In a nutshell the story is Jean Valjean steals a loaf of bread for his starving nephews. Gets caught and spends the next 20 years rowing on a prison ship. He gets out on parole, has an epiphany to do good works, jumps parole, changes identity and becomes a do-gooder pillar of society. While a consumed RULE OF LAW fanatic, Inspector Javert, chases him down for the rest of their lives. Spoiler. At the end Javert realizes both he and the RULE OF LAW have gone wrong in the lifelong chase. He cannot live with the fact that his entire life and worldview has been WRONG, so he jumps to his death into the Seine as Jean Valjean walks into the sunset. I hear in the musical they kill him off too at the end.

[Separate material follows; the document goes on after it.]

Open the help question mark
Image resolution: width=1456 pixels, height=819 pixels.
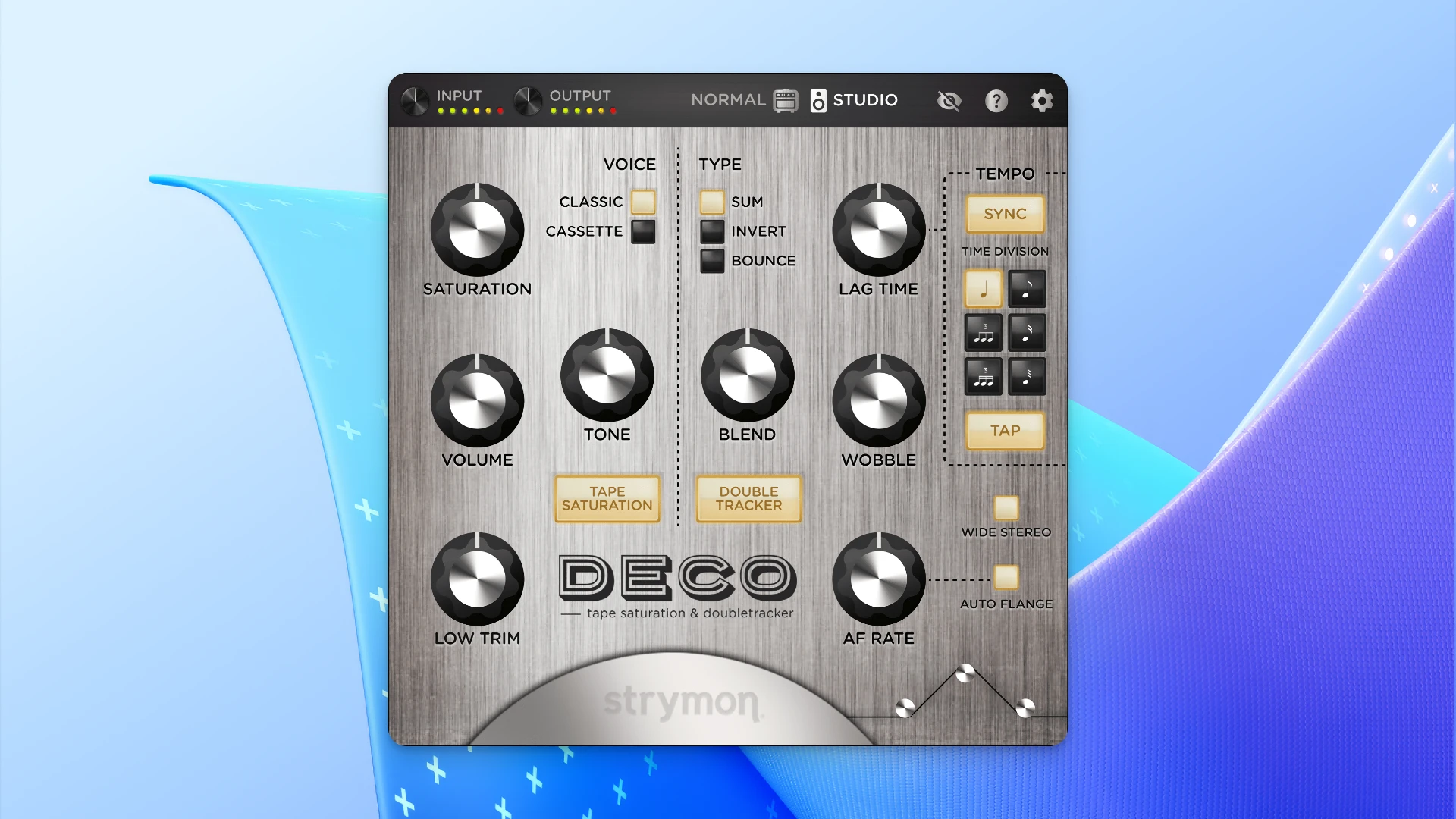(x=996, y=100)
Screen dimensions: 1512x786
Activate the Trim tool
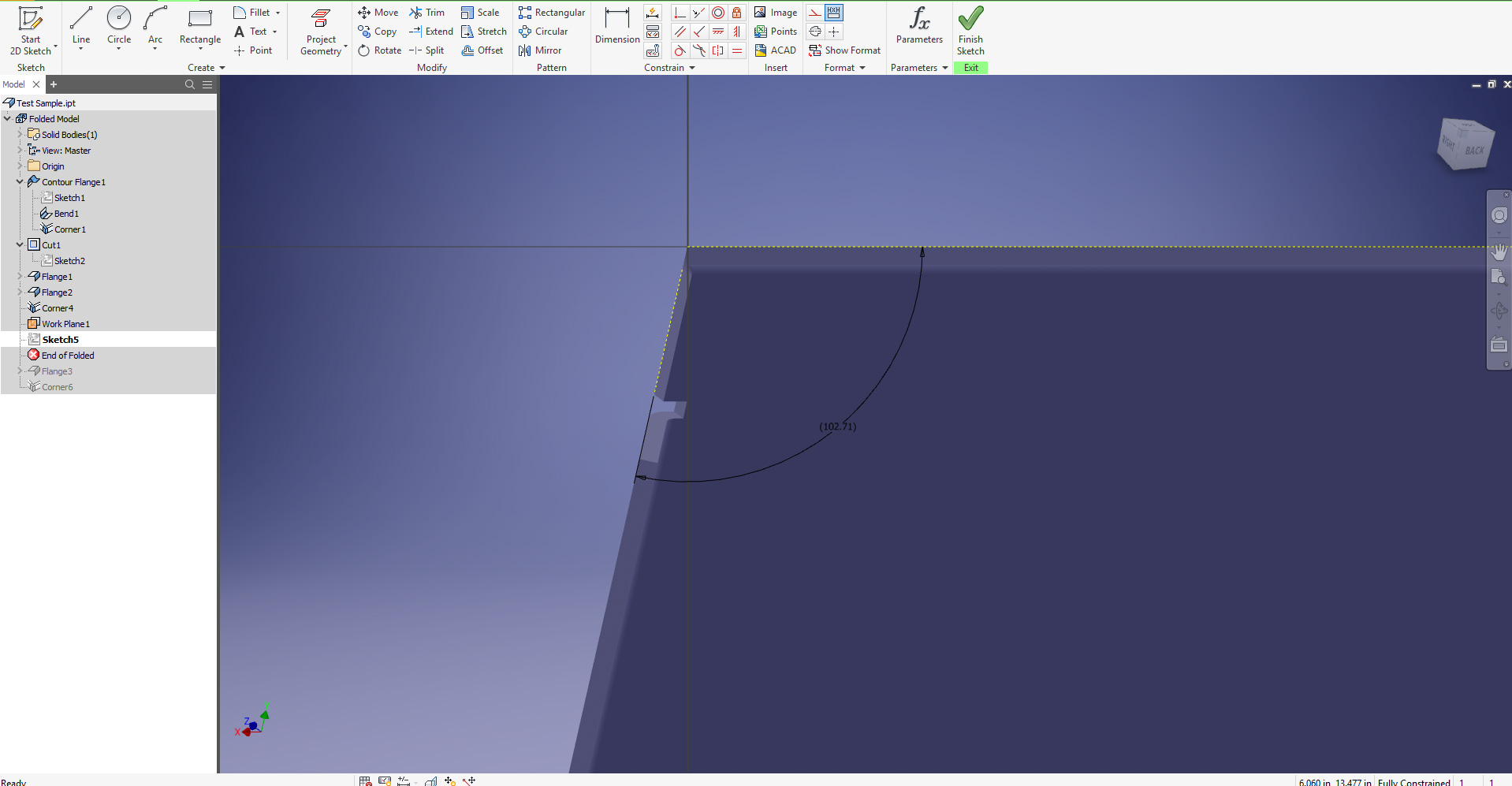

What’s different reading it of late as a much older and wiser person, is how it relates to politics in general, Left and Right, and American politics specifically. Take a look at the Tea Party, or the NRA, or the Evangelical Right or today’s Republican Party. Notice how angry, nasty, selfish, irrational and wrong they are about so much. Add the definition of conservative to that mix – avoidance of change – and any divergence from their worldview is the untenable admission that they have been forever wrong. But there is one option. This is a nation of rivers. And bridges over rivers.
Speaking of classics, I just finished THE IDIOT. Found it much like Catcher in the Rye. A kind, gentle, emotional soul doing the right things to find society deems them mentally unstable and puts them away. A crucifixion of sorts. Hear! Here! For Victor Hugo bucking that reality. Which is what makes good movies.